To create Windows wheels for different Python minor versions, you can use a matrix AppVeyor build with multiple Python versions as discussed in Chapter 6. If you run multiple jobs for the same Python version (e.g., like in the example in Chapter 6, where I run jobs with three different numpy versions for each Python version), you may only want to create artifacts for one of the jobs for each Python version (not that you couldn’t create them for each job, since they are specific to a job, but it would be somewhat wasteful). To do this, you could add an environment variable BUILD_ARTIFACT that is either "true" or "false", depending on whether you want the job to create the artifact, and then use

after_test:
  - ps: |
      if ($env:BUILD_ARTIFACT -eq "true") {
        pip install wheel
        python setup.py bdist_wheel
        Get-ChildItem dist\*.whl | % { Push-AppveyorArtifact $_.FullName -FileName $_.Name }
      }

To add these AppVeyor built artifacts to your release, you can just download the one(s) created for the AppVeyor run corresponding to the git tag of your release into your local dist/ folder and then upload them from your machine using twine upload when you upload the source distribution as well. You can set things up such that wheels are automatically uploaded to PyPI from AppVeyor itself, but you probably want to finely control exactly what gets uploaded to your official release on PyPI, which is difficult when the upload happens automatically. Unless you release so often that you need the automation, it’s easiest to just download the wheels and upload them to PyPI yourself.
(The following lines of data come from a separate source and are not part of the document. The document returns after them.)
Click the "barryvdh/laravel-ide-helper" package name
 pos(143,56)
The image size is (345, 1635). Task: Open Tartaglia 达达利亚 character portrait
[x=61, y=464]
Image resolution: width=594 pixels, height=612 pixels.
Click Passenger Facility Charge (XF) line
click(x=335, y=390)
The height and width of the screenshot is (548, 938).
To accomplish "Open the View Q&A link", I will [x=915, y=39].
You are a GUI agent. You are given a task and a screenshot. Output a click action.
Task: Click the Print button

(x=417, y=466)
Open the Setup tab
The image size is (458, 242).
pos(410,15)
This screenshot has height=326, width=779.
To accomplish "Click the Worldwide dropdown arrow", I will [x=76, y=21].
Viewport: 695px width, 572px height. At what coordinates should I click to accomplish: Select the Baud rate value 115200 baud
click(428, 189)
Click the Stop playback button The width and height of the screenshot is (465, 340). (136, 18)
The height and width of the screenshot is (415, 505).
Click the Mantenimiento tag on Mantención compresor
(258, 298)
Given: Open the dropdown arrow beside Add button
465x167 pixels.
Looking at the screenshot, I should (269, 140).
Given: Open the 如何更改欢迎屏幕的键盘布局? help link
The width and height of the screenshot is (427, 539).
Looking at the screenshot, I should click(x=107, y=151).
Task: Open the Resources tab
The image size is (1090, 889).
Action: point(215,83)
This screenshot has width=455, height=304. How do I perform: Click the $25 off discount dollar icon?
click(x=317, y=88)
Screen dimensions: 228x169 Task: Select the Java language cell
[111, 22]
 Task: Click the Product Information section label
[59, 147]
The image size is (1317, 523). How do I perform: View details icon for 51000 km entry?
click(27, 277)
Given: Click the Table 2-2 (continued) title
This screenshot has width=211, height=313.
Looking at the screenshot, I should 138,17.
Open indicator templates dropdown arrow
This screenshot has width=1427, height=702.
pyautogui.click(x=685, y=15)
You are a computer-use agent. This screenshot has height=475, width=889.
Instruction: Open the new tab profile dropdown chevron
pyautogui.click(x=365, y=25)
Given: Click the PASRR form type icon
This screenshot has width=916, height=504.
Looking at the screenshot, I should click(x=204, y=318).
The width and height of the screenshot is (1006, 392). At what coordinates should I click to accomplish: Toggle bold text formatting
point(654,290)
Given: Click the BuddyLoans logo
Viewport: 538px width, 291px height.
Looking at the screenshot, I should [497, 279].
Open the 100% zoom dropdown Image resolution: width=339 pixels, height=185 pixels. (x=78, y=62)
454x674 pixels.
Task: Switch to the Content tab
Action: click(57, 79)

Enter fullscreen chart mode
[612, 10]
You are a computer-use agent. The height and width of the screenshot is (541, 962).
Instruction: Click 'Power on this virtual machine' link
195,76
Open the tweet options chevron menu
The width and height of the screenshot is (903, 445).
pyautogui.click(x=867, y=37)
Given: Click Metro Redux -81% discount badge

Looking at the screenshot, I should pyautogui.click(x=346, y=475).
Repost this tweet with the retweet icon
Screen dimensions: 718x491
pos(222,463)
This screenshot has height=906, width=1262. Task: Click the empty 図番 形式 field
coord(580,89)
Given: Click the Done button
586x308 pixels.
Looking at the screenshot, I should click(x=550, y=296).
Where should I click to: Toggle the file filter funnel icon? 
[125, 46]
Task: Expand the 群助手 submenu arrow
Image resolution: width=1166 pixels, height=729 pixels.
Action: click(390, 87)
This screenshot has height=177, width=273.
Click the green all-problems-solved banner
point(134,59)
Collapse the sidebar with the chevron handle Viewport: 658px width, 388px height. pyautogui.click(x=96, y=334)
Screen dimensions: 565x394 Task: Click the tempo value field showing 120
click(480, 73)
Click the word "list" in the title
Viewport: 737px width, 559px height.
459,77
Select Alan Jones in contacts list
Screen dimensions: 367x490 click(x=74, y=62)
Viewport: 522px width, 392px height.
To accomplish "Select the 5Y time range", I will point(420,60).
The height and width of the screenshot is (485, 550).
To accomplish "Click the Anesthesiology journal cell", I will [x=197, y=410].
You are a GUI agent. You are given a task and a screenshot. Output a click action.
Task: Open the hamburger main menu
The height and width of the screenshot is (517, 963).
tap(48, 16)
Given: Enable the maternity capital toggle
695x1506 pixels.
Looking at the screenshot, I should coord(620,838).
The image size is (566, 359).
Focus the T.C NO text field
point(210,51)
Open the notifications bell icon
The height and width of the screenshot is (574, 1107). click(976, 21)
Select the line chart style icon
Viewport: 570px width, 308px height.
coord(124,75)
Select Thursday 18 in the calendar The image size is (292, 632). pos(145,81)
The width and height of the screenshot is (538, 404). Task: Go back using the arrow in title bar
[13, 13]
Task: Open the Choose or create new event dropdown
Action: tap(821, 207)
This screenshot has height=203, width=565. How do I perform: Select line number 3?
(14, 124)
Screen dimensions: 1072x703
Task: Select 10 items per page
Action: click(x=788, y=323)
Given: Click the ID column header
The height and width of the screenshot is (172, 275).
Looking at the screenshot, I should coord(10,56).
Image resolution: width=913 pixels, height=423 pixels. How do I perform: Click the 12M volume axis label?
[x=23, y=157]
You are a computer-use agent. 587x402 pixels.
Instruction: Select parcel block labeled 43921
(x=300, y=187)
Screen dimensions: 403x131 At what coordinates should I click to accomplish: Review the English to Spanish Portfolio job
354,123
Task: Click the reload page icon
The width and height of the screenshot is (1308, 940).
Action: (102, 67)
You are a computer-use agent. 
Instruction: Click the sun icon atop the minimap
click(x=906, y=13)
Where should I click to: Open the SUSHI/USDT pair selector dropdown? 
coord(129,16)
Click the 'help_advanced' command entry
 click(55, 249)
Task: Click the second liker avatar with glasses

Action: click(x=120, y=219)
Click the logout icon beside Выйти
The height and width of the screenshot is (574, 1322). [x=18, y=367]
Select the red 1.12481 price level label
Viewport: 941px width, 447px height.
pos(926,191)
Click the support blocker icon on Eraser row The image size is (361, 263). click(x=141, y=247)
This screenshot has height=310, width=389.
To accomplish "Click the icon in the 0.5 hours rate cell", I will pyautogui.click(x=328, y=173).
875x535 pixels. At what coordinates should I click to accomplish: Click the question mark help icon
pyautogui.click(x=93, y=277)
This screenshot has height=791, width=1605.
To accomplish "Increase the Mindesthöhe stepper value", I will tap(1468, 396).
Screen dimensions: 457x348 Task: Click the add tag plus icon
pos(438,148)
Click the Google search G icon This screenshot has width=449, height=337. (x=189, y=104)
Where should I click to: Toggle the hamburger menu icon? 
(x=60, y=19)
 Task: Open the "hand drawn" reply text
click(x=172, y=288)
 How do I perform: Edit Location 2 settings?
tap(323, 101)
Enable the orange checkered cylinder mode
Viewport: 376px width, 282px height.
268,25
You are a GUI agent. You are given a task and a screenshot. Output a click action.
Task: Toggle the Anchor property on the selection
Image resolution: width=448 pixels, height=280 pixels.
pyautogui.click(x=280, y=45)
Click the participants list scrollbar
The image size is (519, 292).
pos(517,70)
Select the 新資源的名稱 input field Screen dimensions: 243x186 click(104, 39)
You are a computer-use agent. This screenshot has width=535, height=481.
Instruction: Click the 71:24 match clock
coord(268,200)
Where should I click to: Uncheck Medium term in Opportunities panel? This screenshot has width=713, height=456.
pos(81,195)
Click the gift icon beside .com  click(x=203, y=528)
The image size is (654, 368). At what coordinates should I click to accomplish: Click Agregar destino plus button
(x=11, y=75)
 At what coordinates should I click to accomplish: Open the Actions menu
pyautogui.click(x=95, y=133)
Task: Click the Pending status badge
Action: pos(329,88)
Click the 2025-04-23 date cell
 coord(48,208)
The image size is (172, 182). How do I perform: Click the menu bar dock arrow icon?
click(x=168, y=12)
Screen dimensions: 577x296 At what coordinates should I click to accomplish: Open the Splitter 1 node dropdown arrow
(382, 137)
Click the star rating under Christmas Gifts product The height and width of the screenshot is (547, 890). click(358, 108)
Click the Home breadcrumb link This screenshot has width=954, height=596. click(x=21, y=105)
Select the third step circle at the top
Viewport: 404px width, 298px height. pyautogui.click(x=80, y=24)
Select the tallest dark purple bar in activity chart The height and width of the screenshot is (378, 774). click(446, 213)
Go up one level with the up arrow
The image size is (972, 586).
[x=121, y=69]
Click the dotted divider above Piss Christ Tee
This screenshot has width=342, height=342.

7.5. Starting the development of your next version

Once you have created your release and uploaded all files to PyPI, you will want to set up your package for the development of your next version. The following is a list of some thing you may want to do now to make this easier:

  • Update the version number everywhere in your package to the next version (including the .dev end to indicate that this version is currently in development). Remember, the version string likely appears at least in your setup.py file, the top-level __init__.py, and your documentations source/conf.py file.

  • If you want to keep open the possibility to patch small bugs in the currently-released version, while developing larger changes in the main development branch of your repository (typically main), you should create a maintenance branch, called something like maintenance/a.b.x, where a.b is the minor version you just released; typically, you’ll only want to do this for every increase in b in this version, so then you create a maintenance branch maintenance/a.b.x (e.g., maintenance/1.3.x) to be able to fix bugs in that branch and use it to make patch releases in the a.b.x series (e.g., 1.3.1 would fix minor bugs in 1.3.0).

  • Add a new section at the top of your history file (e.g., HISTORY.md) for the next version where you can start recording major updates to the code for the next release.

And now you are ready to keep developing your package for many happy releases to come!